Querdenken – und Querhandeln

(djd). Mit einem jährlichen Umsatzvolumen von 180 Milliarden Euro und 2,6 Millionen Beschäftigten ist die Logistik die drittgrößte Branche in Deutschland. Dieser Wirtschaftszweig zeichnet sich vor allem durch seine einzigartige Komplexität aus. In kaum einem anderen Bereich sind die Wandlungen und Umbrüche in der globalisierten Wirtschaft so spürbar wie in der Logistik – sie muss die Weltwirtschaft unter ständig veränderten Bedingungen quasi „am Laufen“ halten.

Auf unerwartete Probleme angemessen reagieren

In keiner anderen Branche kann man deshalb so eindrucksvoll lernen, was es heißt, mit komplexen Prozessen umzugehen, und welches Wissen und welche Fähigkeiten notwendig sind, um auf unerwartete Probleme angemessen reagieren zu können. Die Universität Würzburg trägt diesen Herausforderungen im Rahmen des Studiums zum Master of Business Administration (MBA) Rechnung. Im Modul „Logistik“ werden den Teilnehmern praxisorientiert die Grundlagen der Logistik, der Produktion sowie der Planung und Beherrschung innerbetrieblicher und unternehmensübergreifender Geschäftsprozesse vermittelt.

Das heißt aber keineswegs, dass die Teilnehmer an dieser einwöchigen Weiterbildungsveranstaltung aus der Logistikbranche kommen oder in dieser arbeiten müssen. „Der Logistikkurs richtet sich wie der gesamte MBA-Studiengang an Manager mit Hochschulabschluss und Berufserfahrung, die abstrakt und bereichsübergreifend denken und gleichzeitig moderne Informationssysteme geschickt nutzen wollen“, betont Dr. Claus Böhnlein, der die Kurswoche leitet. Führungskräften werde heute eine ausgeprägte Fähigkeit zu ganzheitlichem „Querdenken“ und „Querhandeln“ über etablierte Abteilungsgrenzen hinweg abverlangt. „Und diese Fähigkeit erlernt man am besten am Beispiel der Logistik“, so Dr. Böhnlein.

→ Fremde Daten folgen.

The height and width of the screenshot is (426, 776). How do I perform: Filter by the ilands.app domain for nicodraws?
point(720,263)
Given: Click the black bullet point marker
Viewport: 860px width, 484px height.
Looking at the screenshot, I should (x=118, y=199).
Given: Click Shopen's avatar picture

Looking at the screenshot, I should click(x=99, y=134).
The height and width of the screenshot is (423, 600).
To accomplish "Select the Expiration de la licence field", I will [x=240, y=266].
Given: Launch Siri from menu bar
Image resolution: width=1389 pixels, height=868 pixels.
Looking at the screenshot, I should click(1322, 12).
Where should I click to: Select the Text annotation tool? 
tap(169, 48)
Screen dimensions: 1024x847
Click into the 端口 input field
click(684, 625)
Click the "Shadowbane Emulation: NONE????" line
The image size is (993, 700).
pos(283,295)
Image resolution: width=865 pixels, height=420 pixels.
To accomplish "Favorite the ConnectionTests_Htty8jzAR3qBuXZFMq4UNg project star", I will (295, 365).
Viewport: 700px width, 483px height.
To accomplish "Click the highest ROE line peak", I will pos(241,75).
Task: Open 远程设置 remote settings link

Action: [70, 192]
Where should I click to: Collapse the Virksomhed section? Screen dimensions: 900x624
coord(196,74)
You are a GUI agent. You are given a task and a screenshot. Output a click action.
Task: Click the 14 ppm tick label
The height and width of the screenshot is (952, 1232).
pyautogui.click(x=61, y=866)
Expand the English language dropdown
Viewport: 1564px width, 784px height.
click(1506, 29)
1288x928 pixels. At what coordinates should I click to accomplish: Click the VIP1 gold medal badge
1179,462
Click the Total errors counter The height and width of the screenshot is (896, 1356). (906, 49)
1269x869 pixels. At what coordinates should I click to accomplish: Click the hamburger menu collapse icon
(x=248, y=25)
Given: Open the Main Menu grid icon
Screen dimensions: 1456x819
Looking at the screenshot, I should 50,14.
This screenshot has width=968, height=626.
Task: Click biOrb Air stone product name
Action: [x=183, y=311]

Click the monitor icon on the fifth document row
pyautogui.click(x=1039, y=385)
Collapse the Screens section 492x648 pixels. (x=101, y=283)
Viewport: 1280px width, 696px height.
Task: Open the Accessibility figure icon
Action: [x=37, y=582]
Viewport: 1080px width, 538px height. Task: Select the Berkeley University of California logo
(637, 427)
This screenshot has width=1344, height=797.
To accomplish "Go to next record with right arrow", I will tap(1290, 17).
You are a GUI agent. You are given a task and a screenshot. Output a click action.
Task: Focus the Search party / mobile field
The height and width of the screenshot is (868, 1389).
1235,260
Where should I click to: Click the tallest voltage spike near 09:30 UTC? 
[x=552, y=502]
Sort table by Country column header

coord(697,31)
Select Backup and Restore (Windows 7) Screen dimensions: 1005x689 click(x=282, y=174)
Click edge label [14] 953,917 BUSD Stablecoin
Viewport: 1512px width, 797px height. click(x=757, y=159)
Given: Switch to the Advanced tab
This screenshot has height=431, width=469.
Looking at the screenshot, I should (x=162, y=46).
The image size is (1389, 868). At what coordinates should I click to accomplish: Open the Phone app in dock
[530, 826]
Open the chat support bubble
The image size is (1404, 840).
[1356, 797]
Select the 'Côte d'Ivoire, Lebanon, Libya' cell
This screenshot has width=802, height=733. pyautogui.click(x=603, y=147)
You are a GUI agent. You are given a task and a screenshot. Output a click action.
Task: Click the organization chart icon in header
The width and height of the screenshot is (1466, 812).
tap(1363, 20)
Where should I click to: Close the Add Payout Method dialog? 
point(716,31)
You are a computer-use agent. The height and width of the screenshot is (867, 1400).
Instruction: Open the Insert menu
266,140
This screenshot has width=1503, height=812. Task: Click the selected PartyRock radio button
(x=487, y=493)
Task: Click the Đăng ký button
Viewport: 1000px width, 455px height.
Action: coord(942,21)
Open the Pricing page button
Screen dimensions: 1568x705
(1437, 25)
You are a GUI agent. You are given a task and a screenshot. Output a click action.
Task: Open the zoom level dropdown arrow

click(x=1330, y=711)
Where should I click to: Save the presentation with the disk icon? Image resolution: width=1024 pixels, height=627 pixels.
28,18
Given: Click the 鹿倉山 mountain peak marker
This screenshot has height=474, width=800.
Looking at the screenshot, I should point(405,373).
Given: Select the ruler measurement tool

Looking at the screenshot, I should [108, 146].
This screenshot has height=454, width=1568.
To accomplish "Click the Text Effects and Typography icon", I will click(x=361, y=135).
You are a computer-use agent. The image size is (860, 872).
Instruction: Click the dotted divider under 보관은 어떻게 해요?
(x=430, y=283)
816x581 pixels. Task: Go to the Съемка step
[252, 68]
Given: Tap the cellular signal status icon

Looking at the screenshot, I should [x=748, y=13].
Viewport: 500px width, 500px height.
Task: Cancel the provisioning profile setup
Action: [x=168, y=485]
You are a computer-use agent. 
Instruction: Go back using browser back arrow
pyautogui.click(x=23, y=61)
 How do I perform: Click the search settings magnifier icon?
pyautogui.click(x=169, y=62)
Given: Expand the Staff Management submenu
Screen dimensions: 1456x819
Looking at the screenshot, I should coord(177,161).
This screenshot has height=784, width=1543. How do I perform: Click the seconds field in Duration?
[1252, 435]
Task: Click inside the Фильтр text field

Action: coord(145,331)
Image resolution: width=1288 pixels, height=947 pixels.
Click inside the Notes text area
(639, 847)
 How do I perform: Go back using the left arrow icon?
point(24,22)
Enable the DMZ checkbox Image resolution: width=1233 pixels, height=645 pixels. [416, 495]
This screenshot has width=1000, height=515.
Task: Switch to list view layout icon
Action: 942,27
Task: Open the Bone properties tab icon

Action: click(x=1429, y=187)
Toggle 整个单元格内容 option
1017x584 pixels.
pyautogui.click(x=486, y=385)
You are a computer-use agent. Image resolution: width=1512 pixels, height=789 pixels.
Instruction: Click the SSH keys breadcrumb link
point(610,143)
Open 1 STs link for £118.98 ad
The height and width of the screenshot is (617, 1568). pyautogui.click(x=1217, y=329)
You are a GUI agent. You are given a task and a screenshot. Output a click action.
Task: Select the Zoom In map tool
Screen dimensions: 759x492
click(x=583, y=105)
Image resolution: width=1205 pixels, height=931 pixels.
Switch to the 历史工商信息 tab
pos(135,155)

Zweijähriges berufsbegleitendes MBA-Studium

Neben den fundierten Logistikkenntnissen werden im Rahmen des berufsbegleitend angelegten MBA-Studiums an der Universität Würzburg alle notwendigen Kenntnisse und Methoden vermittelt, um die Teilnehmer für Führungsaufgaben in Unternehmen zu qualifizieren. Die MBA-Absolventen beherrschen schließlich sämtliche Bereiche der erfolgreichen Unternehmensleitung wie etwa Finanz- und Geschäftsprozessmanagement, Marketing sowie Personal, Führung und Organisation im Fokus einer zukunftsorientierten Betriebswirtschaft. Typische MBA-Kandidaten sind Ingenieure, Naturwissenschaftler und Mediziner, die sich für Managementpositionen empfehlen und qualifizieren möchten. Weit mehr als 300 Teilnehmer haben in den gut zwölf Jahren des Bestehens bereits ihr MBA-Studium in Würzburg erfolgreich abgeschlossen.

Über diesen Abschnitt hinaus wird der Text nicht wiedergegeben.